Exercise requirements: The response should repeat word for word every line below from the one with "Instruction: Follow the" to the one with "Where should I", inclusive, and nothing else; leave pictures out.

Data to use:
:::

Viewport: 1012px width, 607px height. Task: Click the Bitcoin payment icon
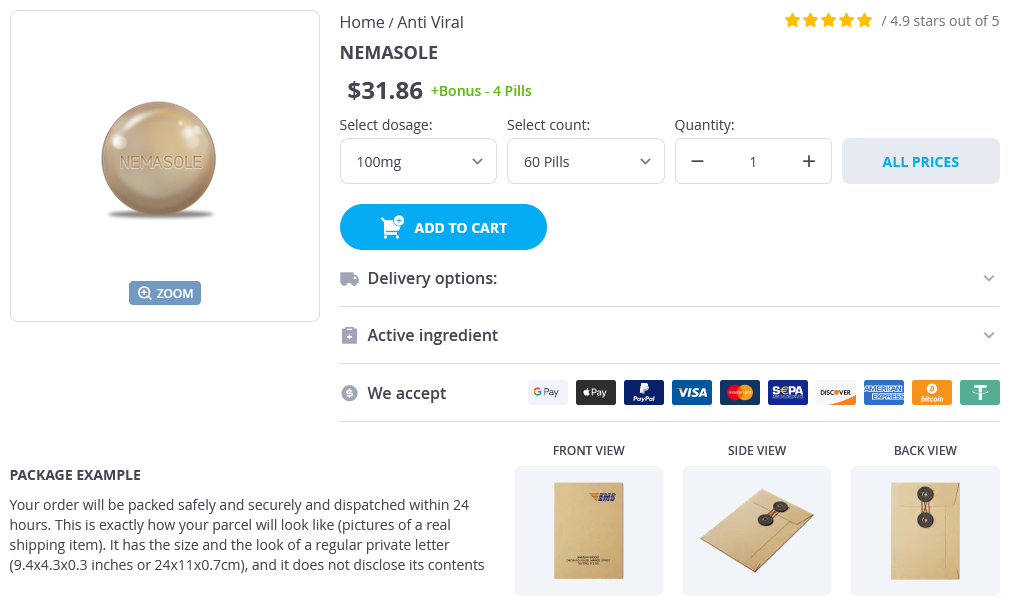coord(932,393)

:::

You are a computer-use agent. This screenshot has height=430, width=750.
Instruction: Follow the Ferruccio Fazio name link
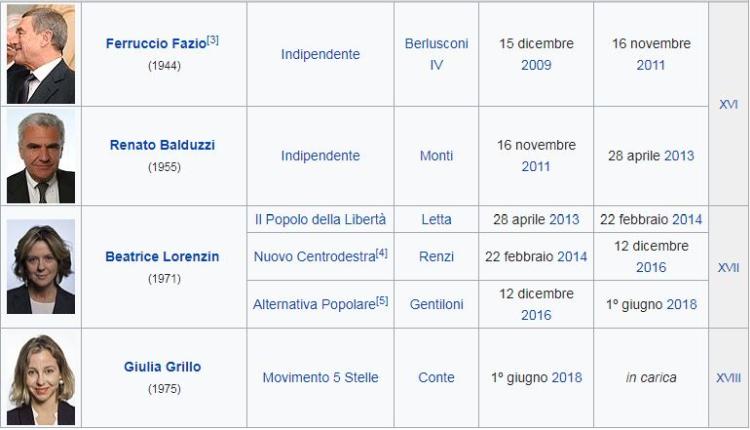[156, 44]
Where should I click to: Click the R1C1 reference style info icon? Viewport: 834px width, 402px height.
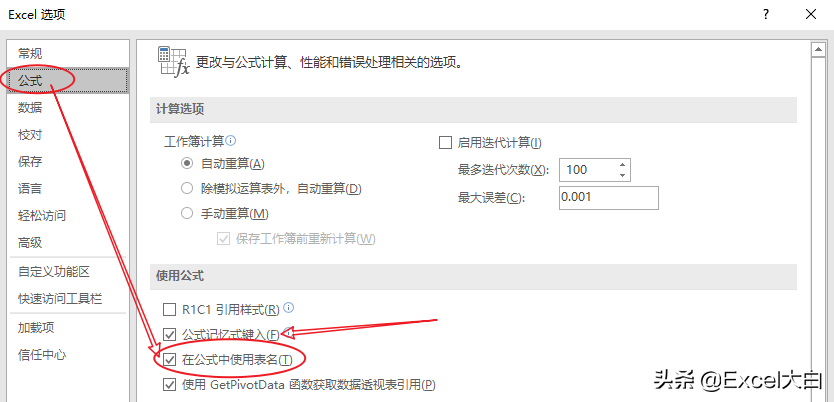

:::

Solution to the exercise:
Instruction: Follow the Ferruccio Fazio name link
[156, 44]
Where should I click to: Click the R1C1 reference style info icon? Viewport: 834px width, 402px height.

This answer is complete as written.